(Dataset rows)
..............................

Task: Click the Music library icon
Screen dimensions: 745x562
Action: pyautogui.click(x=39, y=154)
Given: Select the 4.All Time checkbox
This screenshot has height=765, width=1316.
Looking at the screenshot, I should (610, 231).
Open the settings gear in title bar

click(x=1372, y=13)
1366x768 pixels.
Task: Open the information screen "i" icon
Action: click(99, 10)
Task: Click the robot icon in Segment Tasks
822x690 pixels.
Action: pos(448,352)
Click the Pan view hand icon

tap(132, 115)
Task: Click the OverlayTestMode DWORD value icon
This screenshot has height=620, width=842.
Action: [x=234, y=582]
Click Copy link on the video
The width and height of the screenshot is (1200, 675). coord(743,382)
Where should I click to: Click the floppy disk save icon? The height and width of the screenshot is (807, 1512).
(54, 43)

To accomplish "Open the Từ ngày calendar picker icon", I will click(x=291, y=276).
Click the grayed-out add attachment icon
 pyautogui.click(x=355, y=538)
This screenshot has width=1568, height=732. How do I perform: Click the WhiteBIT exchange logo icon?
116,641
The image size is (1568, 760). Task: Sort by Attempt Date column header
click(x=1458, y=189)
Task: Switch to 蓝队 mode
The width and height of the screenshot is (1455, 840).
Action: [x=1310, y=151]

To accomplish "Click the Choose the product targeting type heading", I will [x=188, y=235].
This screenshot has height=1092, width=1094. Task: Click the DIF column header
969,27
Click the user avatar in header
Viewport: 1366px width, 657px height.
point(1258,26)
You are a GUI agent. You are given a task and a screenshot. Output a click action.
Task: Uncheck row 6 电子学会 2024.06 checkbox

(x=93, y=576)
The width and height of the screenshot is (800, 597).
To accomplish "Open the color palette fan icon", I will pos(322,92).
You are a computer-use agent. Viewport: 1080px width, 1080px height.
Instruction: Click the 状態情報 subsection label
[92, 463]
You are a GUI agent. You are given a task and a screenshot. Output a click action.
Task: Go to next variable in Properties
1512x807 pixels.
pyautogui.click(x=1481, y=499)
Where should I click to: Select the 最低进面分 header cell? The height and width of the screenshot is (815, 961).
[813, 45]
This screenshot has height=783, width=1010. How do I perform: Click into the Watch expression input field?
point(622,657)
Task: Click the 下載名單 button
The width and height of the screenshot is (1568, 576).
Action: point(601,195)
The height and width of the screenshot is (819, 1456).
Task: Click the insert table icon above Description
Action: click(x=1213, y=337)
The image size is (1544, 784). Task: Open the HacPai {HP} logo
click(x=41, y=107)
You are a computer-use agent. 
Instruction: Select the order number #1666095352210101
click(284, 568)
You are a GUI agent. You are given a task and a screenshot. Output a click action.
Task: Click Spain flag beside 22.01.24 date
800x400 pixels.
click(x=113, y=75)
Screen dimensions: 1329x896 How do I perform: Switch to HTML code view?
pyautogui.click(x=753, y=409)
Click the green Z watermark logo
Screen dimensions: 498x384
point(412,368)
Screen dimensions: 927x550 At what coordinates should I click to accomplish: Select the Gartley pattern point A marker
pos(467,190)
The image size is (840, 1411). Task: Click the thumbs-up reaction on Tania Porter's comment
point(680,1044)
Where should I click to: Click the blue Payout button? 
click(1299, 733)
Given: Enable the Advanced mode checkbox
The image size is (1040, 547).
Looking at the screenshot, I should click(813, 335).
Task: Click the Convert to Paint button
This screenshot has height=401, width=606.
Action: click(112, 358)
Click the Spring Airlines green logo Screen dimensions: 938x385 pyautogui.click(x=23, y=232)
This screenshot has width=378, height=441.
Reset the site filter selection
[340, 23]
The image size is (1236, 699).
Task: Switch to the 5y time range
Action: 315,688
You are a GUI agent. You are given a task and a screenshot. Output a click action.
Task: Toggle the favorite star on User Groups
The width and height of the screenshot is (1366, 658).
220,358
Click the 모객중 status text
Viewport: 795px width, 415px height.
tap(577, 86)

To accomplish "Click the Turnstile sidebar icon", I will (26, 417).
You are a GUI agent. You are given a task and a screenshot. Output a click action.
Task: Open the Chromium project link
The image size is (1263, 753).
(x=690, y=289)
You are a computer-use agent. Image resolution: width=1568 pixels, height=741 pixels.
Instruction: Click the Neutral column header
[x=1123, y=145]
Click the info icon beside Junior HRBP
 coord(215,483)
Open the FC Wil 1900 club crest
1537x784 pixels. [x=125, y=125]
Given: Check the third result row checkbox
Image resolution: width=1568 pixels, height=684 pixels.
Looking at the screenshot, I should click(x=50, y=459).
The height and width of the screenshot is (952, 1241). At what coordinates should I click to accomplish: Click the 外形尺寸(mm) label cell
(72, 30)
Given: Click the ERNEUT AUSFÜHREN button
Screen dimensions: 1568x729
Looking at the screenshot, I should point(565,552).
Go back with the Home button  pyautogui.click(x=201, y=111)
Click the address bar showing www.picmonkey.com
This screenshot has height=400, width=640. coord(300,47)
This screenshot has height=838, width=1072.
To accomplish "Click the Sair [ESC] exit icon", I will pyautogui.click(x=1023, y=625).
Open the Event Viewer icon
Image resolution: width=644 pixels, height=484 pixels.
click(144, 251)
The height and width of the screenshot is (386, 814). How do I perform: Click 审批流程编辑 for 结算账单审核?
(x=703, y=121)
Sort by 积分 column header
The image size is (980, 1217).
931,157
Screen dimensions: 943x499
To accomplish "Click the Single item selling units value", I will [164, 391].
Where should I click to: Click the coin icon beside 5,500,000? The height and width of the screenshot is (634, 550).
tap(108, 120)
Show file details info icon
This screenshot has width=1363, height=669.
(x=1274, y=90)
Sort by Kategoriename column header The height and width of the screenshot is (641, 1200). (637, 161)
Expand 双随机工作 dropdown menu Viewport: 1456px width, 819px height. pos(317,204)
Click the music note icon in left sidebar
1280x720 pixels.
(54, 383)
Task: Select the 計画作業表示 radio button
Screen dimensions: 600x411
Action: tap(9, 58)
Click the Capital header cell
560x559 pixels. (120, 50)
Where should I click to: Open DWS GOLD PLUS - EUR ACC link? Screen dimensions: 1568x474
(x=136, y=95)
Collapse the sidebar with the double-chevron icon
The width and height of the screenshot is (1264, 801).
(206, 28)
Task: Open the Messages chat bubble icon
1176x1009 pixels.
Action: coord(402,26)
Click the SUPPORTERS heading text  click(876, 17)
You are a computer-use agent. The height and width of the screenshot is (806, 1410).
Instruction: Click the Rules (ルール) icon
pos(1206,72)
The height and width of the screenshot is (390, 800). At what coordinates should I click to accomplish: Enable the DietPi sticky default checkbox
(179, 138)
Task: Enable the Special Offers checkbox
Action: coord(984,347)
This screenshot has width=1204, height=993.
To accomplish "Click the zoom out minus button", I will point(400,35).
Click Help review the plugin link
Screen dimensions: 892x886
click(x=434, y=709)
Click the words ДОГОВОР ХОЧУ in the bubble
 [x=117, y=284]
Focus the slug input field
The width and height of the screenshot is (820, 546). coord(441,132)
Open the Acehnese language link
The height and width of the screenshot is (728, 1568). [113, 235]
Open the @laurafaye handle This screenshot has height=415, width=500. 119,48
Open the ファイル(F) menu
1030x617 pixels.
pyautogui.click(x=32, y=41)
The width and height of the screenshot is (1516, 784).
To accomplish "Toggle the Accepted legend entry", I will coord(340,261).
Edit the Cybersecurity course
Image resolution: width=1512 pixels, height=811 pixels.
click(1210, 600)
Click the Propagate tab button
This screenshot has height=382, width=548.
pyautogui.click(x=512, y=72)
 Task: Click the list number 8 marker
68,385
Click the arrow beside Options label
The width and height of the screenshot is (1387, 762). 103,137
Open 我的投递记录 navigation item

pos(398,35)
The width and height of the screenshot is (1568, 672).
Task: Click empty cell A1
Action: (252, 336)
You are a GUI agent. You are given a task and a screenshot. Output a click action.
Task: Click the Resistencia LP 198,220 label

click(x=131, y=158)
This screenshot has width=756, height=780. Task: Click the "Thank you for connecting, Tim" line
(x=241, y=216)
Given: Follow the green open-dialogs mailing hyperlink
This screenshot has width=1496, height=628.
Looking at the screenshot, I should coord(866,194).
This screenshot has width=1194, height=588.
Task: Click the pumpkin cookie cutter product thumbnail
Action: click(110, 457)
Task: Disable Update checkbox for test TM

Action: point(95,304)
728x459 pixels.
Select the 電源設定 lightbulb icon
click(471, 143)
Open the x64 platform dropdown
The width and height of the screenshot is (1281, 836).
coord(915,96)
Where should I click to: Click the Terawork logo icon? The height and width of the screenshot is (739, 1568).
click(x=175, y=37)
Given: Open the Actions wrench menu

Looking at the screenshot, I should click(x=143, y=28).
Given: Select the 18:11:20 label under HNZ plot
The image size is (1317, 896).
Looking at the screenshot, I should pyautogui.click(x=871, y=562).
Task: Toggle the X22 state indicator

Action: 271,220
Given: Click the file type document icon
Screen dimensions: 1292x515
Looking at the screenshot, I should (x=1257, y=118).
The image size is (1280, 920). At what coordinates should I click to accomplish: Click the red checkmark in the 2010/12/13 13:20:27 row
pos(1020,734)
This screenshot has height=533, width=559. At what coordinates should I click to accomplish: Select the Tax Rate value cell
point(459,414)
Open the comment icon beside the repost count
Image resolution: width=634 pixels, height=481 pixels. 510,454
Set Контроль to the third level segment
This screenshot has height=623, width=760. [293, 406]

..............................

Given exercise:
Rewrite everything from the line containing "Given: Check the third result row checkbox" down to the line containing "pos(1206,72)", putting "check box" wherever "checkbox" appears and leaving the rest untouched.

Written answer:
Given: Check the third result row check box
Image resolution: width=1568 pixels, height=684 pixels.
Looking at the screenshot, I should click(x=50, y=459).
The height and width of the screenshot is (952, 1241). At what coordinates should I click to accomplish: Click the 外形尺寸(mm) label cell
(72, 30)
Given: Click the ERNEUT AUSFÜHREN button
Screen dimensions: 1568x729
Looking at the screenshot, I should point(565,552).
Go back with the Home button  pyautogui.click(x=201, y=111)
Click the address bar showing www.picmonkey.com
This screenshot has height=400, width=640. coord(300,47)
This screenshot has height=838, width=1072.
To accomplish "Click the Sair [ESC] exit icon", I will pyautogui.click(x=1023, y=625).
Open the Event Viewer icon
Image resolution: width=644 pixels, height=484 pixels.
click(144, 251)
The height and width of the screenshot is (386, 814). How do I perform: Click 审批流程编辑 for 结算账单审核?
(x=703, y=121)
Sort by 积分 column header
The image size is (980, 1217).
931,157
Screen dimensions: 943x499
To accomplish "Click the Single item selling units value", I will [164, 391].
Where should I click to: Click the coin icon beside 5,500,000? The height and width of the screenshot is (634, 550).
tap(108, 120)
Show file details info icon
This screenshot has width=1363, height=669.
(x=1274, y=90)
Sort by Kategoriename column header The height and width of the screenshot is (641, 1200). (637, 161)
Expand 双随机工作 dropdown menu Viewport: 1456px width, 819px height. pos(317,204)
Click the music note icon in left sidebar
1280x720 pixels.
(54, 383)
Task: Select the 計画作業表示 radio button
Screen dimensions: 600x411
Action: tap(9, 58)
Click the Capital header cell
560x559 pixels. (120, 50)
Where should I click to: Open DWS GOLD PLUS - EUR ACC link? Screen dimensions: 1568x474
(x=136, y=95)
Collapse the sidebar with the double-chevron icon
The width and height of the screenshot is (1264, 801).
(206, 28)
Task: Open the Messages chat bubble icon
1176x1009 pixels.
Action: coord(402,26)
Click the SUPPORTERS heading text  click(876, 17)
You are a computer-use agent. The height and width of the screenshot is (806, 1410).
Instruction: Click the Rules (ルール) icon
pos(1206,72)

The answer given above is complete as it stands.